These statements included phrases such as ‘I only think as hard as I have to’ and ‘I really enjoy a task that involves coming up with new solutions and problems’.
Based upon their responses, the students were split up into ‘thinkers’ and ‘non thinkers’ with the study monitoring 30 from each group’s activity for seven days.
The results showed ‘thinkers’ are a lot less active than ‘non-thinkers’ over the week with weekends showing little difference.
Speaking to The Telegraph, research leader Todd McElroy emphasised although lazier people may be brainier, they still need to engage in physical activity.
Ultimately, an important factor that may help more thoughtful individuals combat their lower average activity levels is awareness.
Awareness of their tendency to be less active, coupled with an awareness of the cost associated with inactivity.
More thoughtful people may then choose to become more active throughout the day.
Elroy also added because the sample size was small as well as the time period covered, further tests will be needed to conclusively prove the findings.
However some people do take their laziness too far as research from 2015 revealed millennials are sometimes so idle they won’t even eat cereal as it is just too much effort.

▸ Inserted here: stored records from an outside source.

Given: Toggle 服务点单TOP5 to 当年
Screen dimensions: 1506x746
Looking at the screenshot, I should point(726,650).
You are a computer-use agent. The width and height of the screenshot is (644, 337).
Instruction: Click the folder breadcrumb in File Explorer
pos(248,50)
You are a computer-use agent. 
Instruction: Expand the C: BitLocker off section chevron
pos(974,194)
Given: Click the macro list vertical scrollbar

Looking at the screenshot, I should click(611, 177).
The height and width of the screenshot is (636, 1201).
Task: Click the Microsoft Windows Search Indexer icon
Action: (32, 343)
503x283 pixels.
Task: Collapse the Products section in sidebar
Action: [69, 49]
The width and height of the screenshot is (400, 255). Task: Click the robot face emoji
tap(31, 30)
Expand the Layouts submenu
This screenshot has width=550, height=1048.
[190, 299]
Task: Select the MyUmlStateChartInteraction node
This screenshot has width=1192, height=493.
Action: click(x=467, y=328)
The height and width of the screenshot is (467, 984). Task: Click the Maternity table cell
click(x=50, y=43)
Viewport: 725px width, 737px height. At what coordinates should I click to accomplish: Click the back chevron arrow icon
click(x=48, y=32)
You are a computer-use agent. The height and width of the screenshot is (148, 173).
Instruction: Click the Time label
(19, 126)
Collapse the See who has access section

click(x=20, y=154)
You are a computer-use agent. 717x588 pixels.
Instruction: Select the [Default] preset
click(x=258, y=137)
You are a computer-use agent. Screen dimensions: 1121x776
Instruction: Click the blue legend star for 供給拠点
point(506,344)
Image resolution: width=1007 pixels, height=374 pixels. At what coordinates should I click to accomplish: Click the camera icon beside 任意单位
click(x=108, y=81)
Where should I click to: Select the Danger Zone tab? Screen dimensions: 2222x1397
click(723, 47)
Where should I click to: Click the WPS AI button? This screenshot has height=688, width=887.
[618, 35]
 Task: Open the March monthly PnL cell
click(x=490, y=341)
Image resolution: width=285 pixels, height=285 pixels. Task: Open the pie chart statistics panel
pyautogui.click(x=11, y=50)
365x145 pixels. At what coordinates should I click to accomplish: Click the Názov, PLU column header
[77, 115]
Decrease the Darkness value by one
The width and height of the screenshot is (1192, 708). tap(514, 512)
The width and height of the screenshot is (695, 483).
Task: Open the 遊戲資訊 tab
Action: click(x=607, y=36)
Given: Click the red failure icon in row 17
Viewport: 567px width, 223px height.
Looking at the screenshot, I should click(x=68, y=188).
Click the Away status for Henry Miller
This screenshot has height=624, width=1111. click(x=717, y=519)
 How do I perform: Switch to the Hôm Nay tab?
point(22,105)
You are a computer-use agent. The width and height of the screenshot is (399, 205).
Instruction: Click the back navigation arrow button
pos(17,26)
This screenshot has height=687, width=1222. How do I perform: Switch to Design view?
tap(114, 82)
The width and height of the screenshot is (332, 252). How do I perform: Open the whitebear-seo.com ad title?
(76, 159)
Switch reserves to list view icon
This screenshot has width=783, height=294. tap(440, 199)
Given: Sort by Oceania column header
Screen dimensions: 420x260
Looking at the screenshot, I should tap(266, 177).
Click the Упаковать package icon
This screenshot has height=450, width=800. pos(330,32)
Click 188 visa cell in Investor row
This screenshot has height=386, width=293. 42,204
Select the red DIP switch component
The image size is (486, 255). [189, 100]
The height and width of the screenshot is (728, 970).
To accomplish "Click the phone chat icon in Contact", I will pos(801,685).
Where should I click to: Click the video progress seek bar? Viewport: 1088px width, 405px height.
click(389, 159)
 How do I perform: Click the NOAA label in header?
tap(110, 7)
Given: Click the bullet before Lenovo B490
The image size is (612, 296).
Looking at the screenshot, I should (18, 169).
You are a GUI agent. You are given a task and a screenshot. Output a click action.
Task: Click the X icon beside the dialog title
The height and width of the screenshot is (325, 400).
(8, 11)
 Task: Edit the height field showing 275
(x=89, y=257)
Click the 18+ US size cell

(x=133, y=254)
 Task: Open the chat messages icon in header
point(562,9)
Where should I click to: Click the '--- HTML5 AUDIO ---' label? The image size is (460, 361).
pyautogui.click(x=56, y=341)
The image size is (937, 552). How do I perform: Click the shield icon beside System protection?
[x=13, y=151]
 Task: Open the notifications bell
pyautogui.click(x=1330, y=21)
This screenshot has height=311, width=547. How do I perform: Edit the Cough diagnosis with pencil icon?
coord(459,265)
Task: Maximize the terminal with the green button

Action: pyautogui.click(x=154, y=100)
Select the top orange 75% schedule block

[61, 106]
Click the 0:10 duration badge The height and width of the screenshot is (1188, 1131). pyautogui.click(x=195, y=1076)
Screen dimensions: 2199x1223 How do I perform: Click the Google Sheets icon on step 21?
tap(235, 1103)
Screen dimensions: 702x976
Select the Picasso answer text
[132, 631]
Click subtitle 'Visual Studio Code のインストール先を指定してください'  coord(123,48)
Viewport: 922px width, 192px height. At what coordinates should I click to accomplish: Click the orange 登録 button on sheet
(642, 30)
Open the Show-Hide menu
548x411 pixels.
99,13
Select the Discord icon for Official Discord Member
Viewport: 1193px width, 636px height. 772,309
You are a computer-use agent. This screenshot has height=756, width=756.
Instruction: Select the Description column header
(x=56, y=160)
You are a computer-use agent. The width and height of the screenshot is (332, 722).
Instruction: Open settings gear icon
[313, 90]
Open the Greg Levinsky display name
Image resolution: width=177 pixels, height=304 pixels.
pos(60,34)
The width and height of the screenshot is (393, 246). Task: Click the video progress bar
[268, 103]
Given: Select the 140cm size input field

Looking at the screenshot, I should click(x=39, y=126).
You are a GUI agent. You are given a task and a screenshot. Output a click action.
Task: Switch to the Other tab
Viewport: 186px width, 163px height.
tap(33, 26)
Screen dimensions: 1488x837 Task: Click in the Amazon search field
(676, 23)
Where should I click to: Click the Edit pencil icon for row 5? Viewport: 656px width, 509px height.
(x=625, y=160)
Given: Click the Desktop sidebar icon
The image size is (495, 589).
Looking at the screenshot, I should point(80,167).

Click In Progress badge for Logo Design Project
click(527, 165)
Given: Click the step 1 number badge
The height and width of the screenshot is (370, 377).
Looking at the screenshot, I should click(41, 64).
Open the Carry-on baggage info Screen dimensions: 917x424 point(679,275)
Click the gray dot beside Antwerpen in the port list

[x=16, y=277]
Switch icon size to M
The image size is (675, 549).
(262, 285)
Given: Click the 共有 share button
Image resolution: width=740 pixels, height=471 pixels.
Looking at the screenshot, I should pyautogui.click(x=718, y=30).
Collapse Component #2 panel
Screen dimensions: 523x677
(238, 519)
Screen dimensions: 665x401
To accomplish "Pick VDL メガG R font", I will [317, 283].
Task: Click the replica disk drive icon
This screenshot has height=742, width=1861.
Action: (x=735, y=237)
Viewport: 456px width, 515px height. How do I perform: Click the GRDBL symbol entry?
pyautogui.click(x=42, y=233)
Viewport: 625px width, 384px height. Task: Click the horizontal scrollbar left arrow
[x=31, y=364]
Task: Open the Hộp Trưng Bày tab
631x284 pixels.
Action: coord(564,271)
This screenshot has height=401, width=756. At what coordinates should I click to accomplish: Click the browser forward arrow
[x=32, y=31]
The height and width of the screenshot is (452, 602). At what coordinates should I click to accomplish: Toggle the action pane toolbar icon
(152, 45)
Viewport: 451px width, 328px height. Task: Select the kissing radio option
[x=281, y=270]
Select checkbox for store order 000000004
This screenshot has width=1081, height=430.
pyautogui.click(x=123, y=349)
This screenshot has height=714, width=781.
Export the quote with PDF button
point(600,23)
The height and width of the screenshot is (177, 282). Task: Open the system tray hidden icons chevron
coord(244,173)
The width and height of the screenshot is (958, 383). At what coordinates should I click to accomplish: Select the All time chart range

As reported by The New York Times, many young people don’t like having to wash up after eating cereal and therefore avoid it:
Almost 40 percent of the millennials surveyed by Mintel for its 2015 report said cereal was an inconvenient breakfast choice because they had to clean up after eating it.
They either don’t eat breakfast at all, or eat it somewhere other than home. And when they do eat breakfast, a bowl of cold cereal is often replaced by hot grains, smoothies, yogurt or breakfast sandwiches.
In the college cafeteria, eating any cereal you want for three meals a day is no longer a rite of passage.
Come on folks – cereal only requires a bowl and a spoon! How are you going to get through life if you can’t handle that?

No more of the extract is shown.